The plot thickens in the farm bill saga, although one economist stresses we are far from a final version of the legislation.

What is certain is that the current debate reflects the deep ideological difference that has intensified among policy makers in the last two decades, says James Novak, an Alabama Cooperative Extension System agricultural economist and Auburn University professor of agricultural economics.

Late in 2011, the House and Senate Agricultural Committees’ leadership put together a “2011 farm bill” that reportedly would have resulted in modest cuts to farm programs. However, Novak says this bill “died on the vine and the contents were never made public.”

In 2012, the House voted on and passed the 2013 House Budget Resolution (the so-called Ryan plan) with what is estimated to be slightly more than $181 billion cuts in agricultural programs in a 10-year period. Among numerous cost-cutting provisions in this bill, direct payments would be reduced by 33 percent, saving a projected $12 billion.

Crop insurance premium subsidies would be capped at the 75 percent coverage level, saving an estimated $15.5 billion. Commodity export programs would be reduced by more than $3.5 billion.

Conservation cuts include caps on CRP enrollment and the elimination of the CSP program for $16 billion in savings.  

Food and nutrition programs did not escape the budget ax.
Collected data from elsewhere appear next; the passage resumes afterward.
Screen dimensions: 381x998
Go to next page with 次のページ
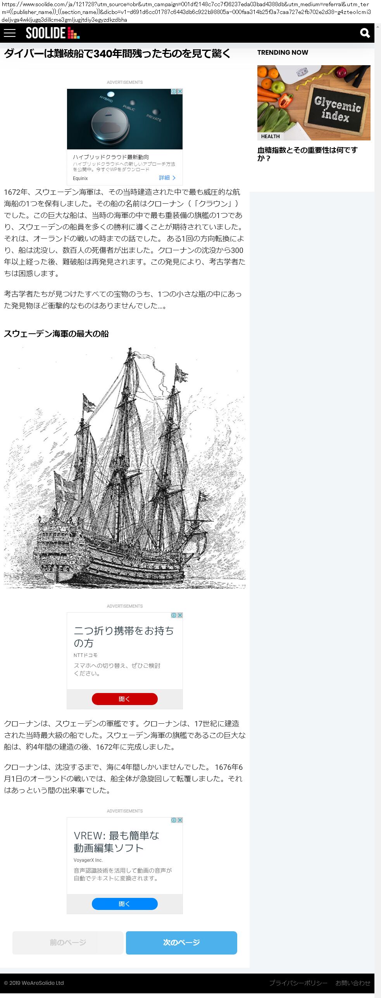tap(181, 943)
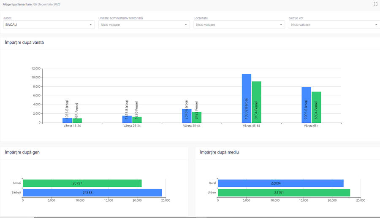Expand the Secție vot dropdown
Image resolution: width=380 pixels, height=218 pixels.
pyautogui.click(x=334, y=25)
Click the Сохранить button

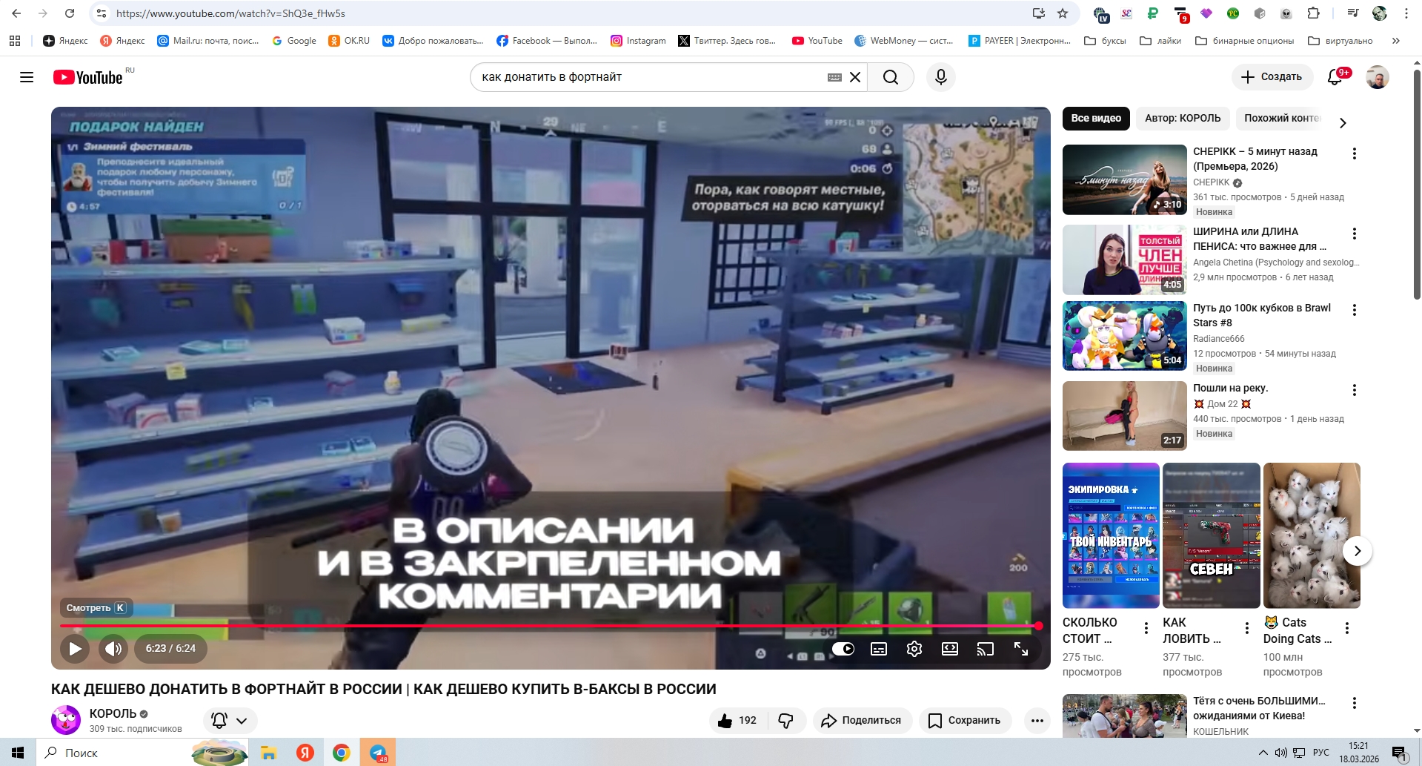click(965, 721)
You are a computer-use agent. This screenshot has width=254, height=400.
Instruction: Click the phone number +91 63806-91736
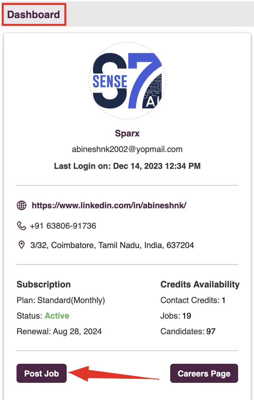pyautogui.click(x=63, y=226)
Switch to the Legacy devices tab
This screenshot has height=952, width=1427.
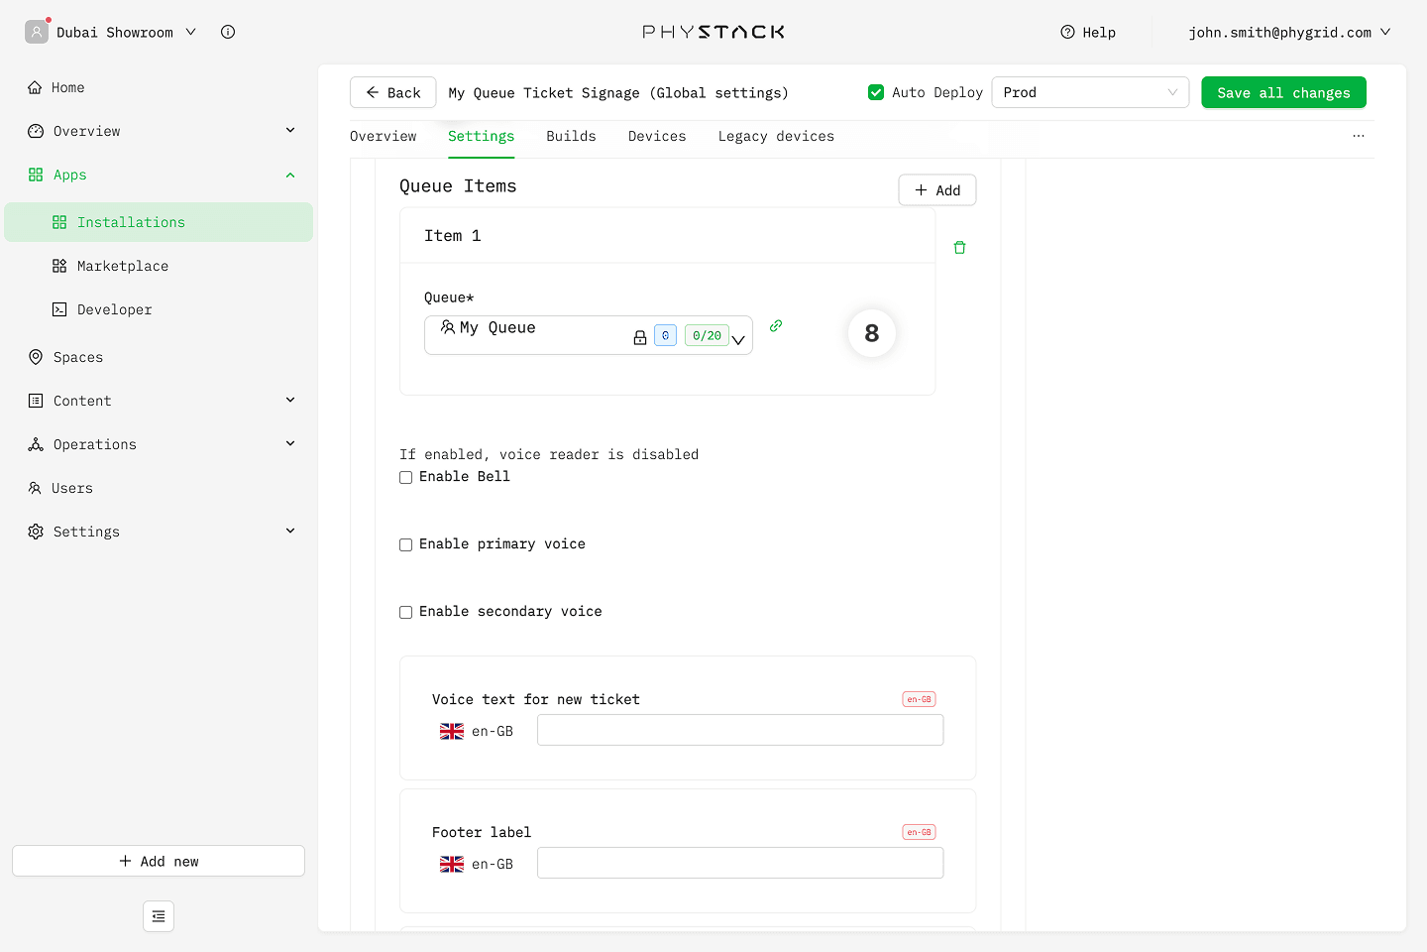click(x=776, y=136)
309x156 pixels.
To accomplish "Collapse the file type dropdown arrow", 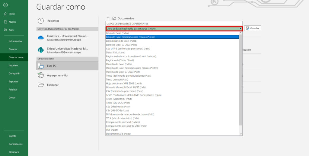I will (241, 29).
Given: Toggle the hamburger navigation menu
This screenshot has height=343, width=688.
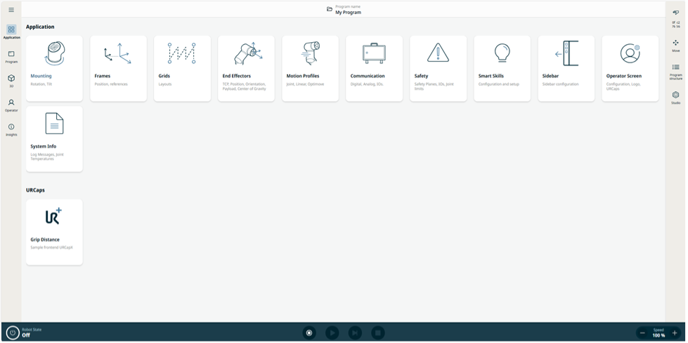Looking at the screenshot, I should point(11,10).
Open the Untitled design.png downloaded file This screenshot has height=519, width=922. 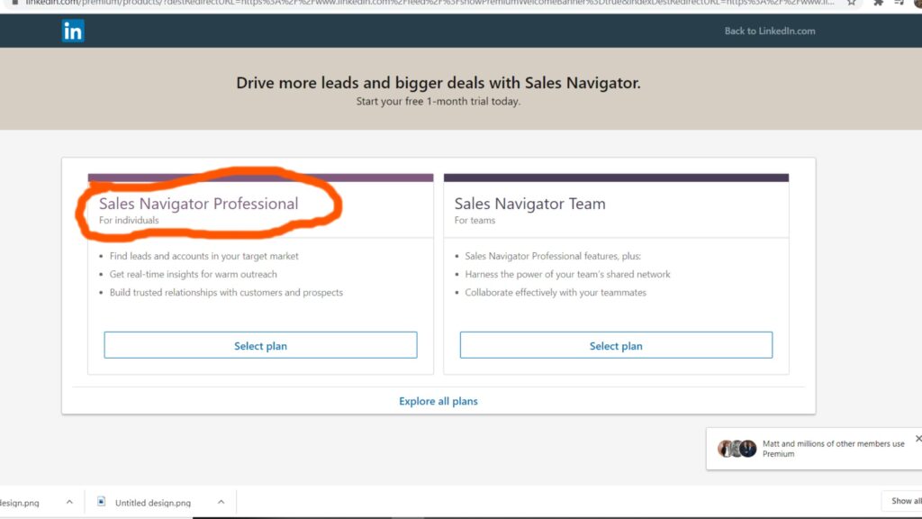click(x=153, y=503)
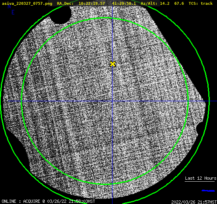Click the RA value 10:22:19.57
Screen dimensions: 217x204
coord(92,4)
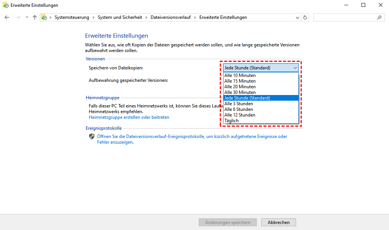This screenshot has height=230, width=389.
Task: Choose 'Alle 12 Stunden' entry
Action: [240, 115]
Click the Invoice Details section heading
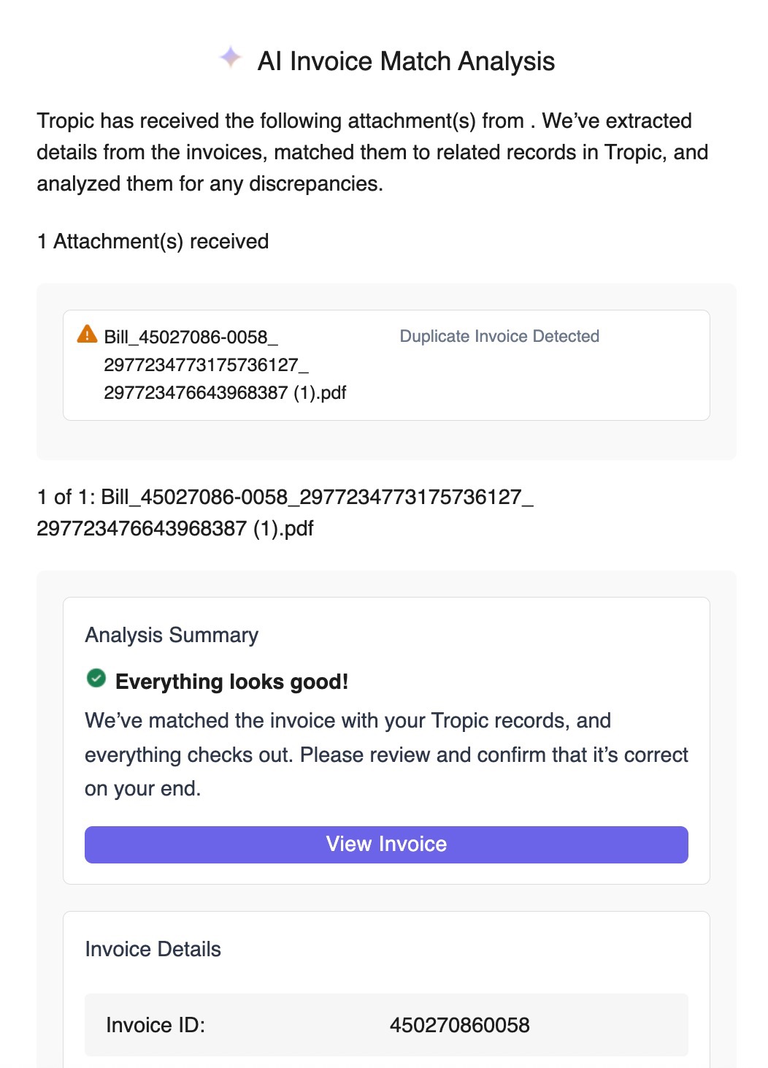This screenshot has height=1068, width=768. (153, 949)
Under the plan, SNAP (formerly known as food stamps) would be administered through block grants to the states, saving an estimated $122.5 billion.

Many policy makers assume that cuts in traditional farm support programs would be accompanied by a greater emphasis on crop insurance and risk management protection, but this doesn’t appear to be the case, Novak says.

Crop insurance cuts

Proposed cuts in crop insurance add to the multi-billion dollar cuts to the program sustained in 2010.

Some policy makers and farm groups advocate an approach that integrates crop insurance with farm income support. “That may be where we’re heading,” Novak says. “Recently, there has been a lot of sentiment expressed for a revenue loss program that sits on top of crop insurance, and we’ll see where that goes.”

According to Novak, Rep. Collin Peterson, ranking minority member of the House Agricultural Committee, has indicated it may be easiest to satisfy competing farm program interests by offering them a choice of programs. The choices may consist of a STAX-type program, the current counter-cyclical payment system or a shallow-loss revenue program.

In some respects, the budget cuts and farm bill debate reflects 1930s thinking about the New Deal versus the free market. Although seemingly divided on an ideological and partisan level, GOP and Democratic members of both the House and Senate Agricultural Committees do not seem that divided over the shape of the next farm bill. However, Novak says, “The shape of the next farm bill will be affected by the upcoming presidential and congressional elections.”

“Deck chairs on the committees may be significantly scrambled,” he says.

For his part, Novak has been struck by the widespread disillusionment among voters for congressional incumbents, noting the recently organized and well-funded “super PAC” known as the Campaign for Primary Accountability, which is urging voters to throw out all incumbents.

“If they’re successful and we get a whole new crop of lawmakers, all bets are off on the type of farm bill that ultimately will come out of the ag committees,” he says.

Meanwhile, Novak says the cuts in the proposed 2013 House Budget Resolution seem to reflect the consensus of the House.

On the other hand, the Senate has not yet assented to the House Budget Resolution and, if reports are accurate, is unlikely to do so.